Within the mortgage servicing business, environment friendly doc processing can imply the distinction between enterprise development and missed alternatives. This submit explores how Onity Group, a monetary providers firm specializing in mortgage servicing and origination, used Amazon Bedrock and different AWS providers to rework their doc processing capabilities.
Onity Group, based in 1988, is headquartered in West Palm Seaside, Florida. Via its major working subsidiary, PHH Mortgage Company, and Liberty Reverse Mortgage model, the corporate gives mortgage servicing and origination options to owners, enterprise purchasers, buyers, and others.
Onity processes hundreds of thousands of pages throughout a whole lot of doc sorts yearly, together with authorized paperwork akin to deeds of belief the place essential info is commonly contained inside dense textual content. The corporate additionally needed to handle inconsistent handwritten entries and the necessity to confirm notarization and authorized seals—duties that conventional optical character recognition (OCR) and AI and machine studying (AI/ML) options struggled to deal with successfully. Through the use of basis fashions (FMs) offered by Amazon Bedrock, Onity achieved a 50% discount in doc extraction prices whereas bettering general accuracy by 20% in comparison with their earlier OCR and AI/ML resolution.
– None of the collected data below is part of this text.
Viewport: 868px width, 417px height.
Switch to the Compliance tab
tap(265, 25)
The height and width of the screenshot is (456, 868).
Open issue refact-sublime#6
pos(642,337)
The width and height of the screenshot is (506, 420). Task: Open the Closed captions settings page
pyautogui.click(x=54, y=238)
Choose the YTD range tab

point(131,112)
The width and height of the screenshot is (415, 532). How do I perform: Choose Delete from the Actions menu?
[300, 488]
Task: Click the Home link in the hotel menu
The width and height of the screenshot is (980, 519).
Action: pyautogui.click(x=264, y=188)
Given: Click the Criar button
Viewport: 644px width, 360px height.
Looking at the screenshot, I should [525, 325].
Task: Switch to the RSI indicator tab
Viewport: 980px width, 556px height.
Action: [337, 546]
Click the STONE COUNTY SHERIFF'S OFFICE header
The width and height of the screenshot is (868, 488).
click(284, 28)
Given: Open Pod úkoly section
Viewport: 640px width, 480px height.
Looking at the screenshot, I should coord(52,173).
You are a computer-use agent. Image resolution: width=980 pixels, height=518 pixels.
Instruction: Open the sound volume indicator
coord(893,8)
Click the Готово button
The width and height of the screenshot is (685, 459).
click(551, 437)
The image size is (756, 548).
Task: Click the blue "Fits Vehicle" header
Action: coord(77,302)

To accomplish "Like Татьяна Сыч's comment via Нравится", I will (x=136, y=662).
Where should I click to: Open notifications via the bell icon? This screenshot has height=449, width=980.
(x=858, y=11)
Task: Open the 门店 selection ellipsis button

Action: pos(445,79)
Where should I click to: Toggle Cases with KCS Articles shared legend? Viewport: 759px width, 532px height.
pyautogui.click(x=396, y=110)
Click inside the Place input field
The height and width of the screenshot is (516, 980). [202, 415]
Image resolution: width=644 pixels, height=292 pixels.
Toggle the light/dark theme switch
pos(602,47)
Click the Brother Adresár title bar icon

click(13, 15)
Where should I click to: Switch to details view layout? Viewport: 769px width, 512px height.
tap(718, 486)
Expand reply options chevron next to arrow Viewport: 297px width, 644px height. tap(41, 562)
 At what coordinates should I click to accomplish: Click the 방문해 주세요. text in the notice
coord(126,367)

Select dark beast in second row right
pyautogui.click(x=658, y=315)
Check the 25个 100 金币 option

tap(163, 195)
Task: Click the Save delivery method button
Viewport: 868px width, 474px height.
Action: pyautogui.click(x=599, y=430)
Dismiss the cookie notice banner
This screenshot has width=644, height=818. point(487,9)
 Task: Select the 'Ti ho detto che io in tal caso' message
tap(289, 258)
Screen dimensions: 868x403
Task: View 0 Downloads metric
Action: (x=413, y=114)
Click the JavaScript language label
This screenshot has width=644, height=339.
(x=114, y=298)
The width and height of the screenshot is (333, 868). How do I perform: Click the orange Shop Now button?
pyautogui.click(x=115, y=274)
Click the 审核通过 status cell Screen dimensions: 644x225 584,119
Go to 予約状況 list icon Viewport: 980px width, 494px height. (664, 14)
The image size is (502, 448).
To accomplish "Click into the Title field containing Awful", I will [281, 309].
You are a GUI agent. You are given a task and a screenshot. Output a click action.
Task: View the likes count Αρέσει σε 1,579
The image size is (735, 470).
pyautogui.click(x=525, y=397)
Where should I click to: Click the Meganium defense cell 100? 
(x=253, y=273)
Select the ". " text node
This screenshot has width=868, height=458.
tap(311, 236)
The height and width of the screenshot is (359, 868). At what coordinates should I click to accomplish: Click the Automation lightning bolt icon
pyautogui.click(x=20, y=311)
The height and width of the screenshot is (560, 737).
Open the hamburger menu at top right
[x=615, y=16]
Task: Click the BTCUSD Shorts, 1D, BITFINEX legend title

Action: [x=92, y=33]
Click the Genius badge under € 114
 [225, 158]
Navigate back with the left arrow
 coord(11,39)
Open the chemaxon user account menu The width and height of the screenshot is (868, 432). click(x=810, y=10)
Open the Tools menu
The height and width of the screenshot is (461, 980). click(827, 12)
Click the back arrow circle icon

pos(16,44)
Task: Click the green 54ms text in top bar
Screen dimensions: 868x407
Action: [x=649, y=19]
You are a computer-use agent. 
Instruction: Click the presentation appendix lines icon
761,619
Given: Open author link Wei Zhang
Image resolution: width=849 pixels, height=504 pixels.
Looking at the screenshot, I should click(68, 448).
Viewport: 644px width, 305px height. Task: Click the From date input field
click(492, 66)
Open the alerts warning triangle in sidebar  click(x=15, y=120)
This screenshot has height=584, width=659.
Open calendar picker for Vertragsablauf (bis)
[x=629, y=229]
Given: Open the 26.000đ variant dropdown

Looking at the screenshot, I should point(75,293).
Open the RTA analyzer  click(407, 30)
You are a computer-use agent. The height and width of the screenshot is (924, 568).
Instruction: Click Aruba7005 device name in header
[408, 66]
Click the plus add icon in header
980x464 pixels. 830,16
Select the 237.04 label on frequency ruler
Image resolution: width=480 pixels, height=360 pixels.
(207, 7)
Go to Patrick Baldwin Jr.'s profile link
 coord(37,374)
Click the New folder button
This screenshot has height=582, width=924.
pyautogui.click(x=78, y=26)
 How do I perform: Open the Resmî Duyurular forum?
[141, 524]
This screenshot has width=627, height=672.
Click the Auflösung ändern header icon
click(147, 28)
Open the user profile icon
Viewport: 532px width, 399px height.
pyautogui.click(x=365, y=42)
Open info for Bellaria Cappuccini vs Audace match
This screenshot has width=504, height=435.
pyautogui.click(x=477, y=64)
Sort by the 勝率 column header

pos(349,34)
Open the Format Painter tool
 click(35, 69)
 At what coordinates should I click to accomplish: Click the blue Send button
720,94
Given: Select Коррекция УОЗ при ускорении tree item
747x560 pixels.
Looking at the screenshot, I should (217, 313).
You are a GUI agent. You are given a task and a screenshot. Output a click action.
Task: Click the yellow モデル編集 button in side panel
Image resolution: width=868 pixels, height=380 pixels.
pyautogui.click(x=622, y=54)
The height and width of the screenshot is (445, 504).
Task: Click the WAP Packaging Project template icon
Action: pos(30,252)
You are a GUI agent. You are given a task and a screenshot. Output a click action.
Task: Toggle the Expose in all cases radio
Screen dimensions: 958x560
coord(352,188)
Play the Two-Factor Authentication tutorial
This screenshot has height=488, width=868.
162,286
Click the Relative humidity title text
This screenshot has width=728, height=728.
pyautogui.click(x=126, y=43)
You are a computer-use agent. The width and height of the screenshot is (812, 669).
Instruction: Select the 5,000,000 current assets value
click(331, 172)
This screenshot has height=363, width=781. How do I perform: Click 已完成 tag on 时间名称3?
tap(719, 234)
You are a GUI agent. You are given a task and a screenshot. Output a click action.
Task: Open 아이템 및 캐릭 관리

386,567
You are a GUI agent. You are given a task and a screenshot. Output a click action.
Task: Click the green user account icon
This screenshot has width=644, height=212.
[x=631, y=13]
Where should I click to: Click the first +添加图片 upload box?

Onity’s clever doc processing (IDP) resolution dynamically routes extraction duties primarily based on content material complexity, utilizing the strengths of each its customized AI fashions and generative AI capabilities offered by Amazon Net Providers (AWS) via Amazon Bedrock. This dual-model method enabled Onity to handle the dimensions and variety of its mortgage servicing paperwork extra effectively, driving vital enhancements in each value and accuracy.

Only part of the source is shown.